First I check the redback which lives next to the garage door. My wife isn’t too happy about this spider but even she is fascinated by the creature’s eating habits. Tonight there’s a cockroach and a tiny lizard, or skink, in the web. I know from experience that he’ll devour these over the next week or two.

It’s still too cold for lizards to be about; I assume the skink was fooled by the recent couple of warm days and so came out of his winter hiding place to stretch his legs –  in the wrong direction, unfortunately.

A blue-tongued lizard lives in the drainpipe but I haven’t seen him for some time; I think he’s waiting for the spring before putting in an appearance.  
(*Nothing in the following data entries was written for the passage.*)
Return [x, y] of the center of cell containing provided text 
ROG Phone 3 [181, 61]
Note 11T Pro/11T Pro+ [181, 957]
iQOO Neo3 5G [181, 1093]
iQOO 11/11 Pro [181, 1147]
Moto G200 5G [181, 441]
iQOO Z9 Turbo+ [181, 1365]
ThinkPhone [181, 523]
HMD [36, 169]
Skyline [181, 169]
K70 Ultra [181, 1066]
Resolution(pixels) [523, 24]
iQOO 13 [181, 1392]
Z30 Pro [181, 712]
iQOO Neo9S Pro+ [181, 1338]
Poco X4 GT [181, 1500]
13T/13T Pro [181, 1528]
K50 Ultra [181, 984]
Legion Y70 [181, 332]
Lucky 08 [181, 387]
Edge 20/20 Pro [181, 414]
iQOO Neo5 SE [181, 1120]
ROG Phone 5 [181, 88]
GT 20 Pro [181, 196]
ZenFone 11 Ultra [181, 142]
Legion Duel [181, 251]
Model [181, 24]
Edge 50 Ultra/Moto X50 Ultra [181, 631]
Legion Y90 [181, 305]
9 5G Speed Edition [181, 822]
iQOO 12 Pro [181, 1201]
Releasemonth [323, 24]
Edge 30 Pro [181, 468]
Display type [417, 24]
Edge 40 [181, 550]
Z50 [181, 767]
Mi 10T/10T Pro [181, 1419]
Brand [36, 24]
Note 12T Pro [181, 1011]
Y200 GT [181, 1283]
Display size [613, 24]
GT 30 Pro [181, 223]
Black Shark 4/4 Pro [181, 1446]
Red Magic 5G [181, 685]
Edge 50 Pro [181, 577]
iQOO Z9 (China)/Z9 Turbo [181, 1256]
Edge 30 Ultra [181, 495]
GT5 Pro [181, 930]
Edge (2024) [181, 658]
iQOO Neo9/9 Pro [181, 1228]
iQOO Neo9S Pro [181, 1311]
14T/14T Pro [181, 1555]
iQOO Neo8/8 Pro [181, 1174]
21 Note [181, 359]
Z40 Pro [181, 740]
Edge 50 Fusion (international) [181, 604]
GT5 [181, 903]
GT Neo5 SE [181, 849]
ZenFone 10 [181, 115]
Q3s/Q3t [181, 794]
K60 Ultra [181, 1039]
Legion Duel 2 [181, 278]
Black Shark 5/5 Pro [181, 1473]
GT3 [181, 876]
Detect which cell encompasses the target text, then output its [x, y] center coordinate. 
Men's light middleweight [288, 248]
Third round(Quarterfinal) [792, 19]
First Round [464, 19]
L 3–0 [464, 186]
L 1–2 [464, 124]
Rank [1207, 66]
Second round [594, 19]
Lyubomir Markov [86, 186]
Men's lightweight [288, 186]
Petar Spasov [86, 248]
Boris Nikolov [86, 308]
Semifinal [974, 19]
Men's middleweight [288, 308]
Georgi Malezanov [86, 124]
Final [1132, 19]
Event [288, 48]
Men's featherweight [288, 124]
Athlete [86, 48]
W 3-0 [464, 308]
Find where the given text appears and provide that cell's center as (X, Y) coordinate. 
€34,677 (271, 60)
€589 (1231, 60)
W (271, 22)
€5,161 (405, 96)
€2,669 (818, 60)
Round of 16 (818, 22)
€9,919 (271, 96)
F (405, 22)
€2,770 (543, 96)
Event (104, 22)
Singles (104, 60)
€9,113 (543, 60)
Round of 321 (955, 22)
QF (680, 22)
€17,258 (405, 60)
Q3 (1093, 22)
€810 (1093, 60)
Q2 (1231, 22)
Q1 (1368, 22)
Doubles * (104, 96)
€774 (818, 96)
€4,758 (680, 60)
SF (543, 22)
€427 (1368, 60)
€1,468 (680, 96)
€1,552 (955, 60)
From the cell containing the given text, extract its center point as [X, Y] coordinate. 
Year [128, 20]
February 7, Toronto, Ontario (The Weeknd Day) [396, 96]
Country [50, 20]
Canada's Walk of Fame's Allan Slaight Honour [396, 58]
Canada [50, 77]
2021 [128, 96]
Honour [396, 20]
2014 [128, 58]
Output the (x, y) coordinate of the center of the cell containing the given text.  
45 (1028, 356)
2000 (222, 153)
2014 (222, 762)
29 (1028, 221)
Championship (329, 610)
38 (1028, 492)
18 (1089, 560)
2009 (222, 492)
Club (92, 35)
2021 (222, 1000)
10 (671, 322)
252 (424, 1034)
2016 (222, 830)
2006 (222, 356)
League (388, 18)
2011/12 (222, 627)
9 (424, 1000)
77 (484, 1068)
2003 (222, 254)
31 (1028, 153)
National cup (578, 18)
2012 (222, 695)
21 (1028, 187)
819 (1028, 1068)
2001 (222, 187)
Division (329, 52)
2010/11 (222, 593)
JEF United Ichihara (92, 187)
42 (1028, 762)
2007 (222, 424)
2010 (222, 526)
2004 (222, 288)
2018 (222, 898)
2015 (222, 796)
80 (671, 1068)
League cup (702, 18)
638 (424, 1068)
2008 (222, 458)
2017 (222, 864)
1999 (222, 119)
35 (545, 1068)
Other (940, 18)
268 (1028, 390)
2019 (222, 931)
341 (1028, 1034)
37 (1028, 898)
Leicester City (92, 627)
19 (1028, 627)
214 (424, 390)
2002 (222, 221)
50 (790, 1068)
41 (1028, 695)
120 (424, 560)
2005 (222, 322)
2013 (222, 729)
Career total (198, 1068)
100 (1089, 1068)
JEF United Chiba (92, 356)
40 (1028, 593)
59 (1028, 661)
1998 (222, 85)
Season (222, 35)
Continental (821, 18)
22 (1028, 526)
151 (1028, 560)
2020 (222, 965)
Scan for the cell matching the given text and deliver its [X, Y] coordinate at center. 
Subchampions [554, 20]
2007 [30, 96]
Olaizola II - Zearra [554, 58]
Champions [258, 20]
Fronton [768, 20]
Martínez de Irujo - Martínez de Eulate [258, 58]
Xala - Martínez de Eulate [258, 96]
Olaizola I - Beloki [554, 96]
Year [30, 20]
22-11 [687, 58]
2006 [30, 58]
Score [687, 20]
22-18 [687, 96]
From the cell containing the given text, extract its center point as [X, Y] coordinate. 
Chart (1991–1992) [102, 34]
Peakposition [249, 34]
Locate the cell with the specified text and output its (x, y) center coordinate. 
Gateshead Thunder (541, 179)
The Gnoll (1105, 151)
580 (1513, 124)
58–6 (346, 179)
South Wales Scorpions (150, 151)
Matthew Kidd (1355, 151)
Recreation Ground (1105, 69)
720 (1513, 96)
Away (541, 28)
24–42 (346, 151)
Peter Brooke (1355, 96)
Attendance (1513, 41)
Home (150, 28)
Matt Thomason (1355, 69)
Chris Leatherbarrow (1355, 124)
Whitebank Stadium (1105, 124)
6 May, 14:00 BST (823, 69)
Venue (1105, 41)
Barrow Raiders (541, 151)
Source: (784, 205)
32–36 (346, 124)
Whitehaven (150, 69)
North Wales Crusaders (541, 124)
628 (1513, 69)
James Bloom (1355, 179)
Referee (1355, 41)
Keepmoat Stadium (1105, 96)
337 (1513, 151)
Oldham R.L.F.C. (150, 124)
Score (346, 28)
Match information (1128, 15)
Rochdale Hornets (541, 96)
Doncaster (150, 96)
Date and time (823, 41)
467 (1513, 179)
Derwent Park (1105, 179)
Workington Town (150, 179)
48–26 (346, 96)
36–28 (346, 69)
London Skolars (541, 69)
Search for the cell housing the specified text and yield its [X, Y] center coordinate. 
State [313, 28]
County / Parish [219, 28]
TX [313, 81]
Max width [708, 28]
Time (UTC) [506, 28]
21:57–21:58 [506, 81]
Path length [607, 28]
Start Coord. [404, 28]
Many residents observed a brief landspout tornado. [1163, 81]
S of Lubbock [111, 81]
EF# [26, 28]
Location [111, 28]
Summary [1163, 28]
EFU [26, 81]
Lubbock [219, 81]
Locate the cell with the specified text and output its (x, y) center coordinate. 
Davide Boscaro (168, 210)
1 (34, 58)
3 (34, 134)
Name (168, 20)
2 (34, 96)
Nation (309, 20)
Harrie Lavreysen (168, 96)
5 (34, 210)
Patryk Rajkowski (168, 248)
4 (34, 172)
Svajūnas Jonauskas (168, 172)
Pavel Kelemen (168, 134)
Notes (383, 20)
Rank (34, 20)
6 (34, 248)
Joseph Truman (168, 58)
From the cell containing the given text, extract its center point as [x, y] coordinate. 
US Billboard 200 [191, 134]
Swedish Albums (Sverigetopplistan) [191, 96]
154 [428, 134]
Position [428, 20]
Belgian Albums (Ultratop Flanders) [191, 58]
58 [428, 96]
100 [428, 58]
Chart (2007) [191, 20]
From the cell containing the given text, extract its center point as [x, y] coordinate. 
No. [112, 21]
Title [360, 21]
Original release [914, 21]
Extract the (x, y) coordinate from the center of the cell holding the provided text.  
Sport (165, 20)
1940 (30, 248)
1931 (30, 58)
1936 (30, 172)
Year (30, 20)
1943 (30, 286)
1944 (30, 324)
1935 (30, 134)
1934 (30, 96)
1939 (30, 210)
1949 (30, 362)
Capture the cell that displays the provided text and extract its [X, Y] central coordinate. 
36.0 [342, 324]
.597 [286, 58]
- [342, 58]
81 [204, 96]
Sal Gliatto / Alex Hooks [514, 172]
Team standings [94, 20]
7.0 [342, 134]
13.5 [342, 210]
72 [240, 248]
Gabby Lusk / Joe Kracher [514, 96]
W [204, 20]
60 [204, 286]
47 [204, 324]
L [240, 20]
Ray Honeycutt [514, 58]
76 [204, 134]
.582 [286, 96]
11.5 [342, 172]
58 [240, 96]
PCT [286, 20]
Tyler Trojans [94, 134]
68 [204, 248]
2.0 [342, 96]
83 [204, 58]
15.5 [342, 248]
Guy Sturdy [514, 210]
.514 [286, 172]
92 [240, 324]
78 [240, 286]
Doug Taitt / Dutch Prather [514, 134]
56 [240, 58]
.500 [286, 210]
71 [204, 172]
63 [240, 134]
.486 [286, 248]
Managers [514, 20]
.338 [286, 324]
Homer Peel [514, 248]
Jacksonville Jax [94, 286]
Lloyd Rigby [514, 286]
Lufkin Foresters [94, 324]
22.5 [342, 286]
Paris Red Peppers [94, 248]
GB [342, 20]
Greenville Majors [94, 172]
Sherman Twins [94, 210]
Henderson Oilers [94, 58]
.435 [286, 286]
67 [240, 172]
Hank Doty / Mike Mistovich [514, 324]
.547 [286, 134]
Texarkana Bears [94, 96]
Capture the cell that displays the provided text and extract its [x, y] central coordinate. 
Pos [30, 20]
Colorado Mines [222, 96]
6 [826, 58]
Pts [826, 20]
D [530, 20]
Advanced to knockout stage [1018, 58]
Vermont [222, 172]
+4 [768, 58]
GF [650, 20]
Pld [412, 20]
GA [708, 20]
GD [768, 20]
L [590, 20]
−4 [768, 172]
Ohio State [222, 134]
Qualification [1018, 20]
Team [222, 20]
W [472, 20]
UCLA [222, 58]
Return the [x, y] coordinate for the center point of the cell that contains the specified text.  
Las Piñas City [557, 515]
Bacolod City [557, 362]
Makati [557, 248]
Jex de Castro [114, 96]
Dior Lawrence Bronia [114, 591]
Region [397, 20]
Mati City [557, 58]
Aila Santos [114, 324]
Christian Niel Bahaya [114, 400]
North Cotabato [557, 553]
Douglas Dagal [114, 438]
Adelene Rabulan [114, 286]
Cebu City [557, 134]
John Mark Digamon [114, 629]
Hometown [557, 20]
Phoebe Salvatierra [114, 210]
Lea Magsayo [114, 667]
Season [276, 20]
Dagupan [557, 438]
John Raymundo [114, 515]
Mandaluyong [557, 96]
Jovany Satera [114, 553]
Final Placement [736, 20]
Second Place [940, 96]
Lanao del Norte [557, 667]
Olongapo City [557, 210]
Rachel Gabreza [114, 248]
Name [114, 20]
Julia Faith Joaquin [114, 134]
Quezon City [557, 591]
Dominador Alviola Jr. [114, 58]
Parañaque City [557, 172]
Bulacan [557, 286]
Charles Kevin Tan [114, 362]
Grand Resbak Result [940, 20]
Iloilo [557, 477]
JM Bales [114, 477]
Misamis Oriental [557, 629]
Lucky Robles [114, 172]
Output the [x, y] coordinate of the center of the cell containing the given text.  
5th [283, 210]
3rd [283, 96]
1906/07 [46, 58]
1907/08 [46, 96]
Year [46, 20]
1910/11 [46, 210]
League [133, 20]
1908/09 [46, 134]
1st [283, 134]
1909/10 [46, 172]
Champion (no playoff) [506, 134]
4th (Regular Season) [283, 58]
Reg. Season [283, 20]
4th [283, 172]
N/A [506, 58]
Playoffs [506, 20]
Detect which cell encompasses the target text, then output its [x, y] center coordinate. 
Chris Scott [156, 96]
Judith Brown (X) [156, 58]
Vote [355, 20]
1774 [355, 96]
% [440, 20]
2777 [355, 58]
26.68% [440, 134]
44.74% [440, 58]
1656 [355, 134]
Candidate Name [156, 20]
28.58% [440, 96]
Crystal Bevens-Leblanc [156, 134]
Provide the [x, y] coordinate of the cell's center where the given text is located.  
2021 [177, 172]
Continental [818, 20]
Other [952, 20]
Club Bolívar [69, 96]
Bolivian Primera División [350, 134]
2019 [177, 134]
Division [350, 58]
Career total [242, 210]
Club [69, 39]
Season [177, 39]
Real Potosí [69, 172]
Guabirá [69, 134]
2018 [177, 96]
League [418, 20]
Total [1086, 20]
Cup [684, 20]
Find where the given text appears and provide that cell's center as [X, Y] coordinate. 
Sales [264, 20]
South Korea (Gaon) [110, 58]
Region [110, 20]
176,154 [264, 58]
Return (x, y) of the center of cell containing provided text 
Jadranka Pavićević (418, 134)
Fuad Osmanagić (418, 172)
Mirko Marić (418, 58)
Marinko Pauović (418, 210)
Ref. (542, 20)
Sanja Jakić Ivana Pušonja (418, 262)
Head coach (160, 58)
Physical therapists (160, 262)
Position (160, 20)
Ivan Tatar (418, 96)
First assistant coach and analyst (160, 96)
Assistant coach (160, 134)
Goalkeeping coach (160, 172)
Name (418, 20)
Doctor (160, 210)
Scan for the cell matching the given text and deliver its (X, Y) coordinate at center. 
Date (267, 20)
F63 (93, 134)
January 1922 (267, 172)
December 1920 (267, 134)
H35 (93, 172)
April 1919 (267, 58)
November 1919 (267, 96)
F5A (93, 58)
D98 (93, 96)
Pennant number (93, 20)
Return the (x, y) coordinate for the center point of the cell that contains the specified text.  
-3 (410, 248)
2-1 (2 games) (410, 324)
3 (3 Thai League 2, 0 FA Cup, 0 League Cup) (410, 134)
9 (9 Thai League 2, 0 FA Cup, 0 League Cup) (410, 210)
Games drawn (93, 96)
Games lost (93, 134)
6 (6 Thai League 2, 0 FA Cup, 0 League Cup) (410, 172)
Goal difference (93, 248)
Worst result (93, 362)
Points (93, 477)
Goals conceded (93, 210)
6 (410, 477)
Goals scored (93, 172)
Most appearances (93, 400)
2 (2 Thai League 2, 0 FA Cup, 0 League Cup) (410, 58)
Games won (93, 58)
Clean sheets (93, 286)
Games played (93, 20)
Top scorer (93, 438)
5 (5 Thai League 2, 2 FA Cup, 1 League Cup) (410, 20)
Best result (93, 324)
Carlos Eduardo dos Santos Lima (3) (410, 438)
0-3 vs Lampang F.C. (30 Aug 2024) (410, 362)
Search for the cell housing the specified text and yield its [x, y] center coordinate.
An Australian raven is calling, a gargling ‘aargh’: a noise that suggests he’s being strangled. Four brightly coloured king parrots are in the coral tree whistling for food. I give them a few seeds; nothing much. I prefer not to let them rely on my handouts – it’s best to keep them wild.

The two water bowls have been topped up. These see constant use: sulphur-crested cockatoos, Australian magpies, noisy miners, crimson rosellas and rainbow lorikeets are the usual visitors at this time of the year.   

My laughing kookaburras move around; they’re enjoying a last noisy laugh from two gardens away before they settle down for the night. Another bird with a laughing call is the grey butcherbird.  Superficially similar to a magpie, the butcherbird with its happy chuckling will probably be the first bird I hear when I wake tomorrow.

Rainbow lorikeets arrive in the gum tree; their call is always to be heard in this area; one or two higher pitched calls tell me that some smaller musk lorikeets have arrived too.  Maybe the gum tree is flowering: it provides an abundant source of food for these swift flying parrots.

Now that darkness has fallen I hear the chattering call of a ring-tailed possum and the monotonous drone of an owl-like bird: the tawny frogmouth.  The possum eyes me through the foliage of a leafy green bush while the frogmouth sits staring hard at the ground, waiting for a juicy insect to appear.

Around the side of the house a brush-tailed possum is growling menacingly. It’s good to know he’s survived; a few weeks ago I heard a crash and discovered the possum picking himself up from beneath the palm tree from which he’d fallen.  At least I assume it’s the same creature.  Anyway, I like to think so.

Yes, my neighbours are all present.  I needn’t worry; I can go to bed now.